Rewrite everything in the market newsletter below from "Relevant Government Reports" down to "Price Index (CPI)", with "Price Index" renamed to "Price Gauge" throughout.

_PASSAGE TO READ_
━━━━━━━━

Global Economic Daily - 21/03/2024

Global Economic Daily - 21/03/2024

NEWS AND MARKET COMMENTARY Global Equities

Global Fixed Income

Currencies

Energy

Metals

Global Politics/News

Relevant Government Reports

World Agriculture Supply and Demand Estimates (WASDE)

USDA Agency Reports

Producer Price Index (PPI)

Consumer Price Index (CPI)

U.S. Treasury Report

Fed Report

EIA Reports

EIA Summary

 

Financial

Closing Commentary

 

Quote of the Day: Most people have the will to win, few have the will to prepare to win. – Bobby Knight

 

Equities: Stocks had a very strong day on Wednesday. The three major averages rallied to hit all-time closing records Wednesday after the Federal Reserve held rates at a 23-year high and maintained expectations for three cuts before the end of 2024. The Dow Jones Industrial Average rallied 401.37 points to finish at 39,512.13, while the S&P 500 gained 46.11 points to close at 5,224.62 and punched above the 5,200 level for the first time ever. The Nasdaq 100 jumped 207.91 points to settle at 18,240.11. The Fed left rates unchanged but said that it plans to cut three times before the end of the year, reaffirming its previous forecast from December. That said, the central bank indicated that it needs greater evidence that inflation is easing before it starts taking its foot off the brakes. Prior to the meeting, some investors had feared that a recent spate of hot inflation reports would potentially result in even fewer cuts than markets anticipated. TECHNICAL OUTLOOK - The Dow and S&P are above the 14, 21 day moving average.

Crude Oil: Oil prices fell on Wednesday as the U.S. Federal Reserve held interest rate steady and demand concerns continue to weigh. On Wednesday, the Federal Reserve kept interest rates in the 5.25% to 5.50% range, but policymakers indicated they still expect to reduce them by three-quarters of a percentage point by the end of 2024. The Fed's rate decision was within expectations and the impact on oil markets was limited, said Andrew Lidow, president of Lidow Oil Associates. The U.S. Energy Information Administration said crude oil stockpiles fell unexpectedly last week as exports rose and refiners continued to increase activity. The draw in crude oil inventories was due to higher refinery runs and strong crude oil exports. The American Petroleum Institute also reported crude oil and gasoline stockpiles fell last week, while distillate inventories rose. Elsewhere, Ukrainian attacks on Russian refining assets have helped propel crude prices higher as market participants assessed the impact on crude and fuel supply balances. TECHNICAL OUTLOOK – The Crude is above the 14, 21 day moving average.

━━━━━━━━

_PROVIDED DATA_
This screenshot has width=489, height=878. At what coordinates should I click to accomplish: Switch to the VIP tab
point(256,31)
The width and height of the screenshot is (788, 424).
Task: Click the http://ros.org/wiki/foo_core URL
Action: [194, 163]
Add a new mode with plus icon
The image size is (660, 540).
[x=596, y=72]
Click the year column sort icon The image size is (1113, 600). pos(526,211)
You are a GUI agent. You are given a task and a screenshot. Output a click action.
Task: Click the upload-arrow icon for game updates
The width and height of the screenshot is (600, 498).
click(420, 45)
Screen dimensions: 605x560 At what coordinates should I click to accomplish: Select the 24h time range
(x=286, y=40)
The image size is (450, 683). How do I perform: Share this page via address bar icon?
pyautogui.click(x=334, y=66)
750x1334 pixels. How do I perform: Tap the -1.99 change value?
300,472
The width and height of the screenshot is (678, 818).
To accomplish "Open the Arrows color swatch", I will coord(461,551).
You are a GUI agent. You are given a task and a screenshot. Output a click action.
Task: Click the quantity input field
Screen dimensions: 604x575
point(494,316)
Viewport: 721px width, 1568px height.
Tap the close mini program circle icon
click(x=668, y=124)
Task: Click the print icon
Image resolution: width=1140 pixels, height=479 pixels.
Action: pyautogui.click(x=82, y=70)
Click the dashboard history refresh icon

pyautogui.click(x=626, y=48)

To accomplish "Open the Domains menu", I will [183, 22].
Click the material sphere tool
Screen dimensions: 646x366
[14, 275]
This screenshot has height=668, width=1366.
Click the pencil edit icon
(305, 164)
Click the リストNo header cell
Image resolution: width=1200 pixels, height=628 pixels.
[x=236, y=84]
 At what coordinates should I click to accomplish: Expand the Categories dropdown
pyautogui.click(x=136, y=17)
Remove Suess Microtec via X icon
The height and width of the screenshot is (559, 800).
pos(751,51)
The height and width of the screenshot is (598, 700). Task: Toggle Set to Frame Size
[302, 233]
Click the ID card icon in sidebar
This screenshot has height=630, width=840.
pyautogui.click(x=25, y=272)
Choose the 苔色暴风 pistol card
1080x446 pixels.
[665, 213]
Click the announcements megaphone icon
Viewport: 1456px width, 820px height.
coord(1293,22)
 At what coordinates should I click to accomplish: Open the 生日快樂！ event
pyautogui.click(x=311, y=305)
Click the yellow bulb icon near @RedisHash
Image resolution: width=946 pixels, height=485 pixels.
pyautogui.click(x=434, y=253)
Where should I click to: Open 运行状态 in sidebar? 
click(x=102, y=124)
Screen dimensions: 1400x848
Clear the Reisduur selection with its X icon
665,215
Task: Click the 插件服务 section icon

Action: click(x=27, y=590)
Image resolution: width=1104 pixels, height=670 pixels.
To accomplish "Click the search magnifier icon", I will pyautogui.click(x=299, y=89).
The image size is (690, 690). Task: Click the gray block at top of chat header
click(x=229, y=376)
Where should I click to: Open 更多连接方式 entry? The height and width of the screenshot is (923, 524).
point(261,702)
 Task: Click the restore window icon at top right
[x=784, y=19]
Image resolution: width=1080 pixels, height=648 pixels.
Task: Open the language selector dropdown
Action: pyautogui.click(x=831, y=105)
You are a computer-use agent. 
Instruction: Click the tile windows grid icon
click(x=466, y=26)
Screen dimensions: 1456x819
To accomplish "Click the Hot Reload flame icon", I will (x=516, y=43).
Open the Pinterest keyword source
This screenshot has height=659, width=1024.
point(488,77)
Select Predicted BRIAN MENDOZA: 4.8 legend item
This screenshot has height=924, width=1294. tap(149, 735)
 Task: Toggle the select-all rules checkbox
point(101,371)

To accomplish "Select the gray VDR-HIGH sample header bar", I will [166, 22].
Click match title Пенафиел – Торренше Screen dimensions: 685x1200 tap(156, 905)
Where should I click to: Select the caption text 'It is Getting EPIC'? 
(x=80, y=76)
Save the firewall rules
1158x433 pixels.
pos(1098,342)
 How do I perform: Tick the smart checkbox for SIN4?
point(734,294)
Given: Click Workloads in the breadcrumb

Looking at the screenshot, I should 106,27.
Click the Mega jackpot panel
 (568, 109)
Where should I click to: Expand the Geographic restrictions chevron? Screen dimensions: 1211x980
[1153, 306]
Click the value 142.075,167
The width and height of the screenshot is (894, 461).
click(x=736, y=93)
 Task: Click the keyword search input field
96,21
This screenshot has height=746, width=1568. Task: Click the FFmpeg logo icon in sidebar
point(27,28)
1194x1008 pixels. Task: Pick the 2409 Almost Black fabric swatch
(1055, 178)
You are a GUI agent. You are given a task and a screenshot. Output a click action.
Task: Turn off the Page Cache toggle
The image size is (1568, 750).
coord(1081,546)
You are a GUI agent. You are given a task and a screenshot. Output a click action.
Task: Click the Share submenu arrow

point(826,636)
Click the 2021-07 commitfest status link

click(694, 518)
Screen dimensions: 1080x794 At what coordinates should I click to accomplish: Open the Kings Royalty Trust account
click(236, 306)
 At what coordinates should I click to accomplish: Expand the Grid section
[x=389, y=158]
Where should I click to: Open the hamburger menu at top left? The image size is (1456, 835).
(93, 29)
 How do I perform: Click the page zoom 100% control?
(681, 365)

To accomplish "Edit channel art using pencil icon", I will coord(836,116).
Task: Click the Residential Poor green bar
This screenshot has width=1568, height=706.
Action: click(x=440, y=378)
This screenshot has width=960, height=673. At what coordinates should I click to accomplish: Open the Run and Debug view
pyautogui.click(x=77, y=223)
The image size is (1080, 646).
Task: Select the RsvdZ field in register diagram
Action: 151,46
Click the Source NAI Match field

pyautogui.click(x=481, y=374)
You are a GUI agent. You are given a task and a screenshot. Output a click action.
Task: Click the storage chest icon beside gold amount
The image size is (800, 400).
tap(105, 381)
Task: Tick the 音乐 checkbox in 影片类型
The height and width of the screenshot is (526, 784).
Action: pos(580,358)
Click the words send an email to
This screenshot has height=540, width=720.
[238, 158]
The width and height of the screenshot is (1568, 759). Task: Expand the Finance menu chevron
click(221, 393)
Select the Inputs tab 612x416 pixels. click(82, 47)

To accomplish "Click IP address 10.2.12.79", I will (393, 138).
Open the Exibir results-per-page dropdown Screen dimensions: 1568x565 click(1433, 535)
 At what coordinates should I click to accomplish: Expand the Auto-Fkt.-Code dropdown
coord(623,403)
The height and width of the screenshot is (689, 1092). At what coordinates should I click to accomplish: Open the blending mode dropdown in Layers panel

━━━━━━━━

_FINISHED ANSWER_
Relevant Government Reports

World Agriculture Supply and Demand Estimates (WASDE)

USDA Agency Reports

Producer Price Gauge (PPI)

Consumer Price Gauge (CPI)